Problem statement
Only the lines from the one with "Select the partially" through the last line of the records below belong in your answer, reproduced exactly and with the pictures left out.

Information given
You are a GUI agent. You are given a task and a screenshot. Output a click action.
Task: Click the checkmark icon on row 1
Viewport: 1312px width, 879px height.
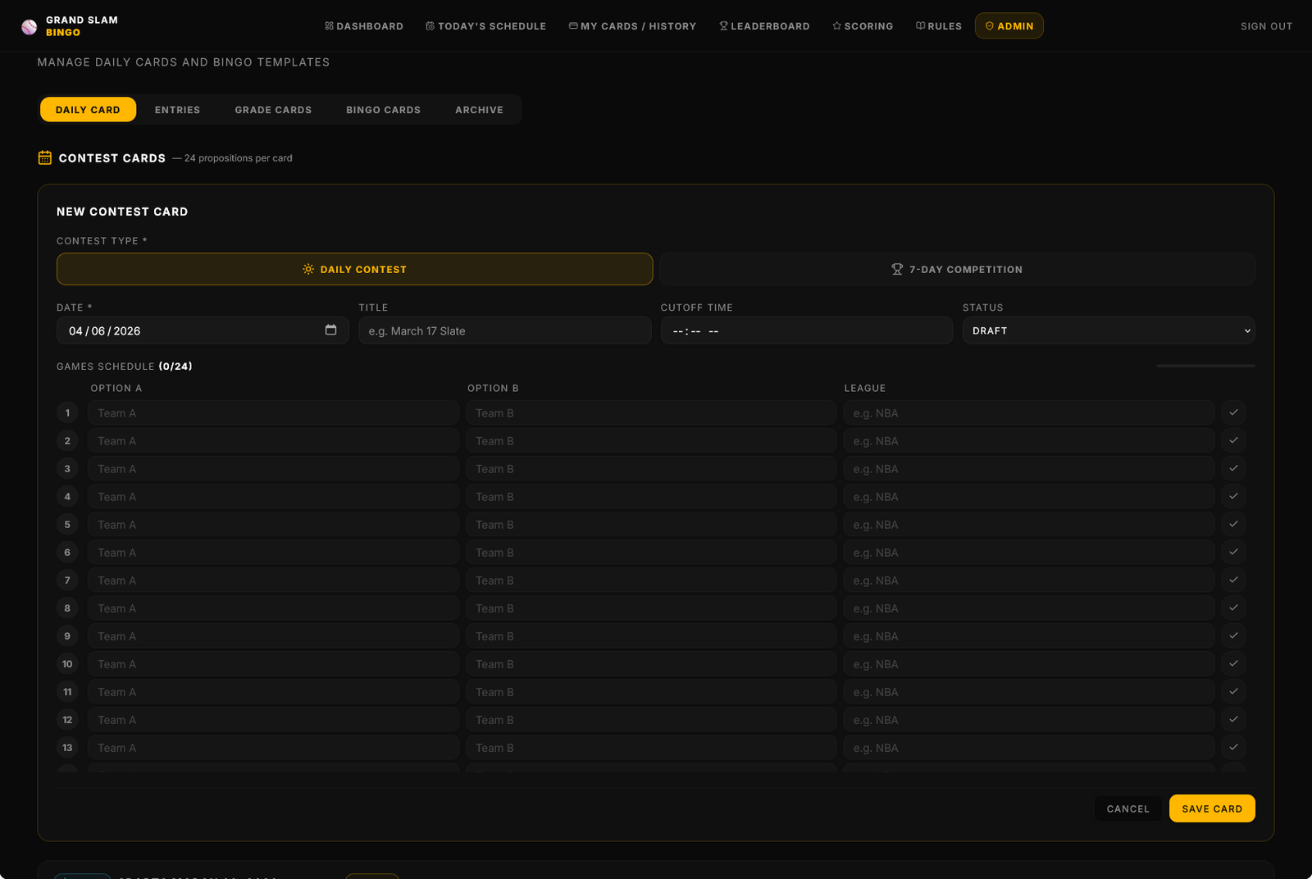point(1233,412)
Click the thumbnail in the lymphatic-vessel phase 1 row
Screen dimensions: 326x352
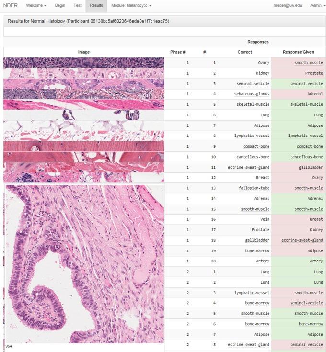[x=83, y=136]
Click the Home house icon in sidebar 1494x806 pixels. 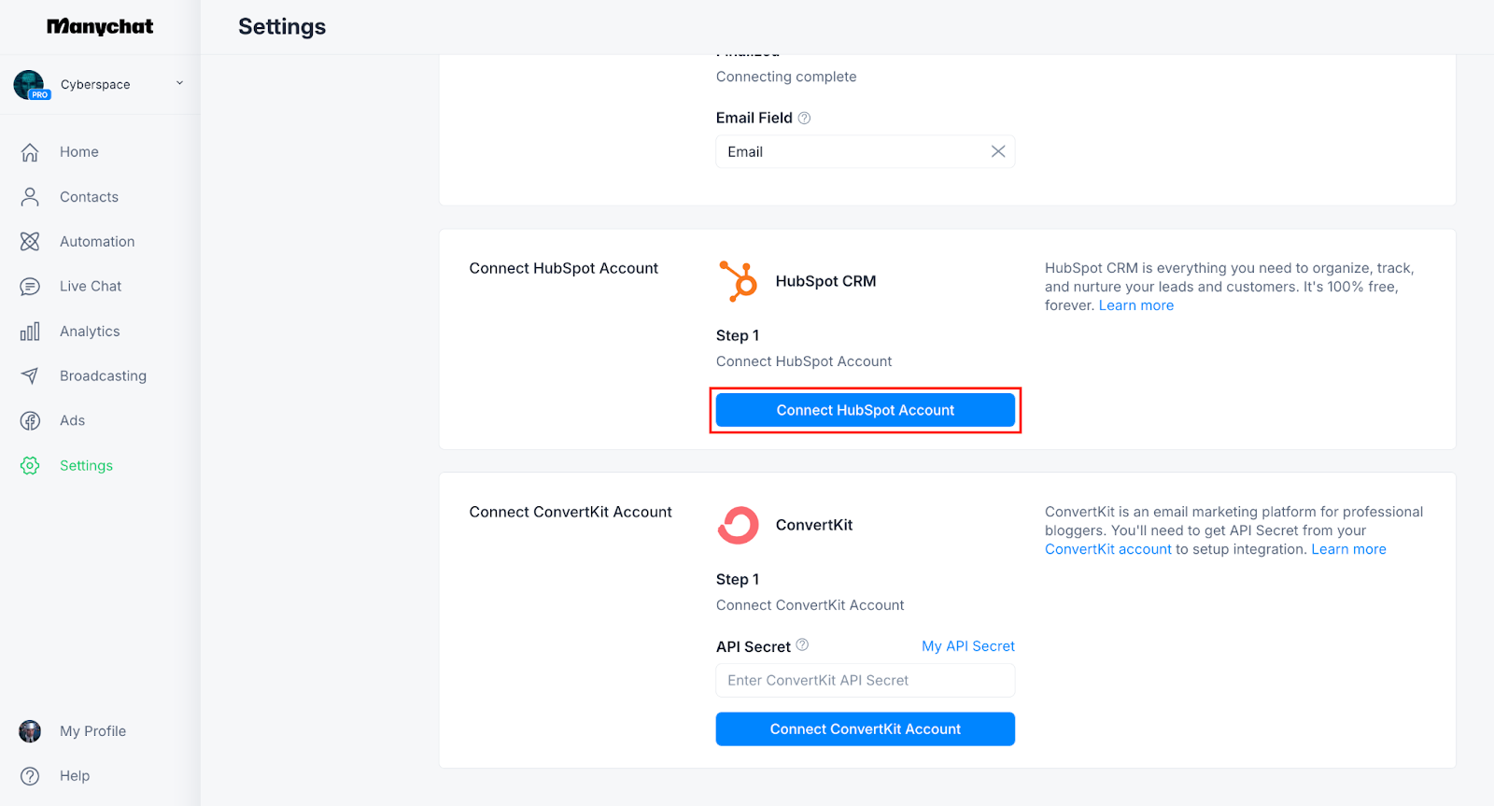[x=30, y=152]
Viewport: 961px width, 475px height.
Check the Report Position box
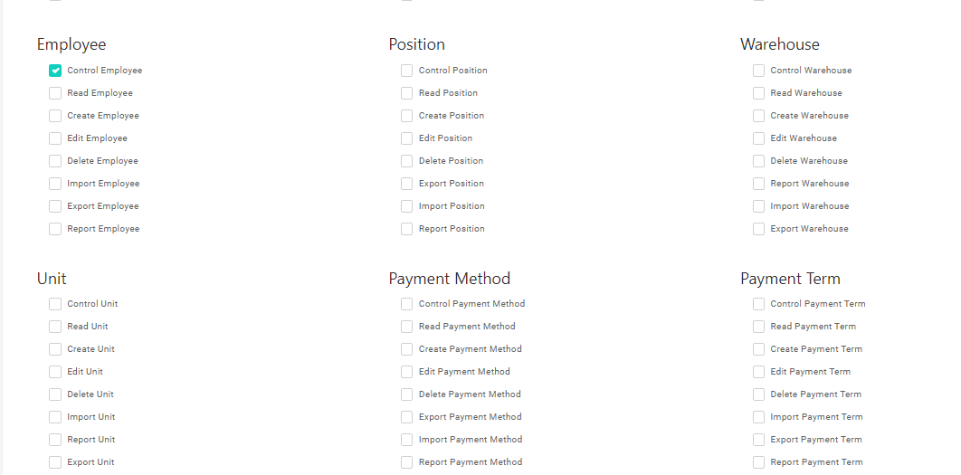(407, 229)
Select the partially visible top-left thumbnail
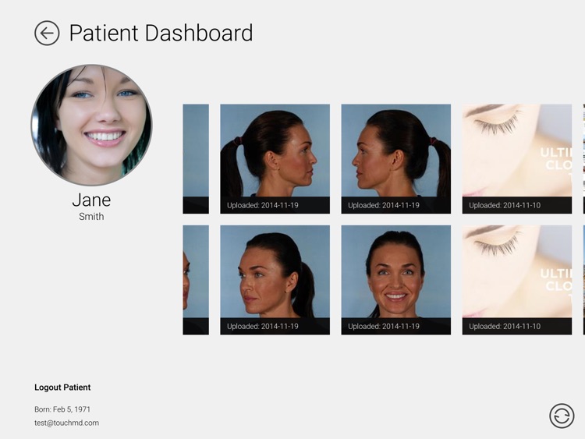Viewport: 585px width, 439px height. [196, 159]
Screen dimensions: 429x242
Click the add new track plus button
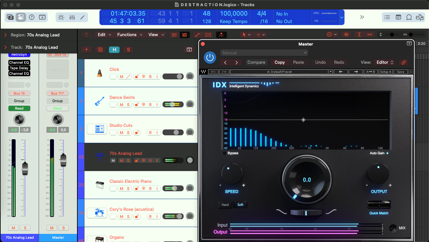pos(86,50)
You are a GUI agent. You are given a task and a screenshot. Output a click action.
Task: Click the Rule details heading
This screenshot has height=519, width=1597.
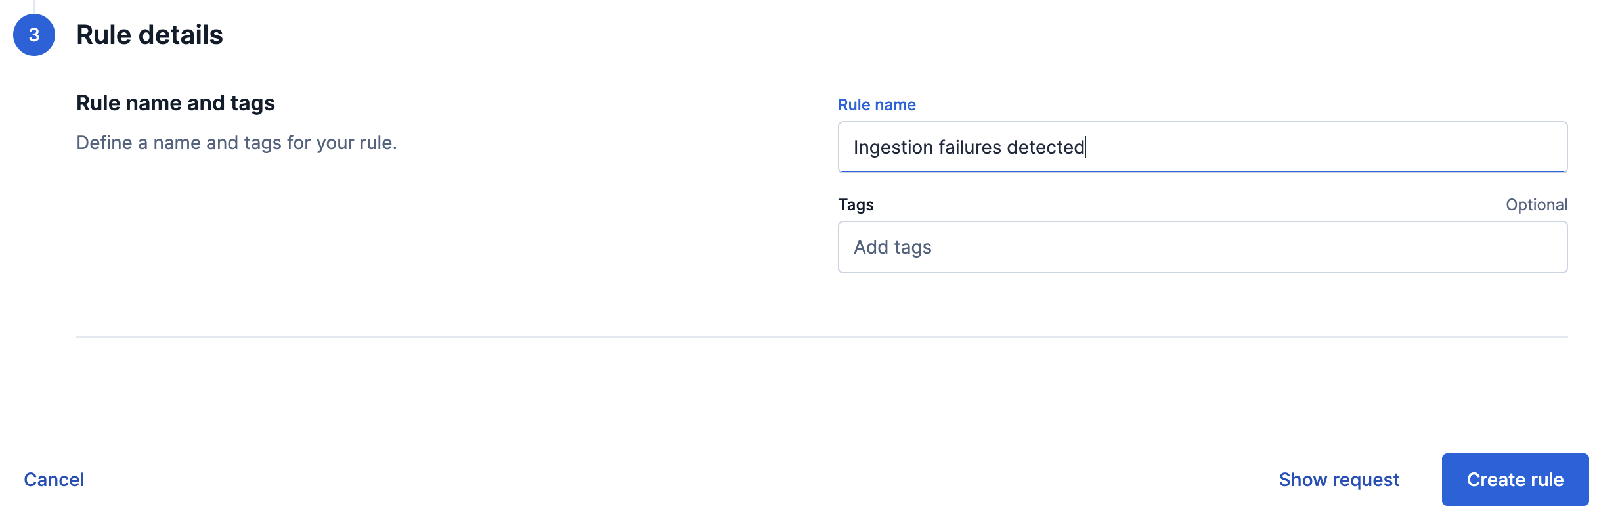pyautogui.click(x=150, y=35)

Answer section
Select the partially visible top-left thumbnail
Viewport: 585px width, 439px height. [196, 159]
Screen dimensions: 429x242
Click the add new track plus button
pos(86,50)
You are a GUI agent. You are given a task and a screenshot. Output a click action.
Task: Click the Rule details heading
This screenshot has height=519, width=1597.
pyautogui.click(x=150, y=35)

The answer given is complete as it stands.